● TRY IT
State how many lines in the records below contain the string "menu", and give nothing besides that number.
======== INFORMATION PROVIDED
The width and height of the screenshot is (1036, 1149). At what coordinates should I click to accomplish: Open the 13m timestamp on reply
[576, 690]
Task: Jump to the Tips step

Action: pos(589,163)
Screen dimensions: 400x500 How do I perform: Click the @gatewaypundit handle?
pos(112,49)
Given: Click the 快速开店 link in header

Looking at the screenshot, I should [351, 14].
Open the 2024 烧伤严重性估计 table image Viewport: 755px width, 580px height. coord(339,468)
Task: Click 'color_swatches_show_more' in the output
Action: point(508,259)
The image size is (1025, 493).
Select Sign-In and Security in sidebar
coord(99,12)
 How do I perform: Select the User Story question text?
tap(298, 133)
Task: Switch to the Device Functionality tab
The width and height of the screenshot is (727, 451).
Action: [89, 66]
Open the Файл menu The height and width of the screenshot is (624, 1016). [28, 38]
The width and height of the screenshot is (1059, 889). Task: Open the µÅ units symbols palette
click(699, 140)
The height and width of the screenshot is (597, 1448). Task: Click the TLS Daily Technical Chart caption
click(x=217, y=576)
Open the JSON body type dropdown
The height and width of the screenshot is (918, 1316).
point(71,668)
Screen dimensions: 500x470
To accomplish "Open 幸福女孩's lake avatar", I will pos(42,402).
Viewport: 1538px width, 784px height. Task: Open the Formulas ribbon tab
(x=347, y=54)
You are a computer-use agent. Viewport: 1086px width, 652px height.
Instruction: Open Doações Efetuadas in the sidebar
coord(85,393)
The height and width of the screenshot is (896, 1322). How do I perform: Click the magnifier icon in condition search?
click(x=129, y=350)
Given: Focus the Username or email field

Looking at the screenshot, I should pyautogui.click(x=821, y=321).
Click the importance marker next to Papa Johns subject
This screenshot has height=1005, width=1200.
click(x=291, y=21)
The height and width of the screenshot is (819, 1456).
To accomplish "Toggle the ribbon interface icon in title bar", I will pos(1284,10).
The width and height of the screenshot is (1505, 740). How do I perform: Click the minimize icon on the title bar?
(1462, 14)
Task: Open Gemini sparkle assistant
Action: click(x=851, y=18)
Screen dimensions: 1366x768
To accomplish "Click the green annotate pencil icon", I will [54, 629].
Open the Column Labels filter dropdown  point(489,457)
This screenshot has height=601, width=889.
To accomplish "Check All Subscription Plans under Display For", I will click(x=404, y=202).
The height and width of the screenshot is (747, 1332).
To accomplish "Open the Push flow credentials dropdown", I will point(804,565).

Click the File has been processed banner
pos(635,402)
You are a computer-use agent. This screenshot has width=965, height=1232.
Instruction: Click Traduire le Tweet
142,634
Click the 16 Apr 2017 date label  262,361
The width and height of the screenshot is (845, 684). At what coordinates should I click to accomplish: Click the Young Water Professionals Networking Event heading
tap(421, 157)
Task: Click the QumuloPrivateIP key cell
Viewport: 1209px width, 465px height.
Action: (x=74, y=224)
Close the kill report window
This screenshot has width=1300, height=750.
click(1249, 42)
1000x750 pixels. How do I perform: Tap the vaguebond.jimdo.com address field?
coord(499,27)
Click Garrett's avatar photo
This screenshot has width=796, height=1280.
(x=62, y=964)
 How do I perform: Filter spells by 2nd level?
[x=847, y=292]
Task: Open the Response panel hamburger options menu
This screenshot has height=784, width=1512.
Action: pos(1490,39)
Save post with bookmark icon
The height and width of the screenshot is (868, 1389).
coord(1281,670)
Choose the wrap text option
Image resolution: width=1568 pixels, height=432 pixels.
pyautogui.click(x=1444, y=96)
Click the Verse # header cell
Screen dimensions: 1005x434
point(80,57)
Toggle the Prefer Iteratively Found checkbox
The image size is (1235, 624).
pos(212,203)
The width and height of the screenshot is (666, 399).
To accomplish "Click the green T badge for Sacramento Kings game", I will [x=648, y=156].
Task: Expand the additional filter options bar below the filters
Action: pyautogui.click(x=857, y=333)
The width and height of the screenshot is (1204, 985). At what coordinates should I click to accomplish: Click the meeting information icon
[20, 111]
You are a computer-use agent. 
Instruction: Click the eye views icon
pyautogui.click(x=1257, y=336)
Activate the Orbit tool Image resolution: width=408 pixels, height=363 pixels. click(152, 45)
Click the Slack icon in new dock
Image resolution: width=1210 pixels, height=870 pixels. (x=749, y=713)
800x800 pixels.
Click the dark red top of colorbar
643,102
================
● ANSWER BOX
2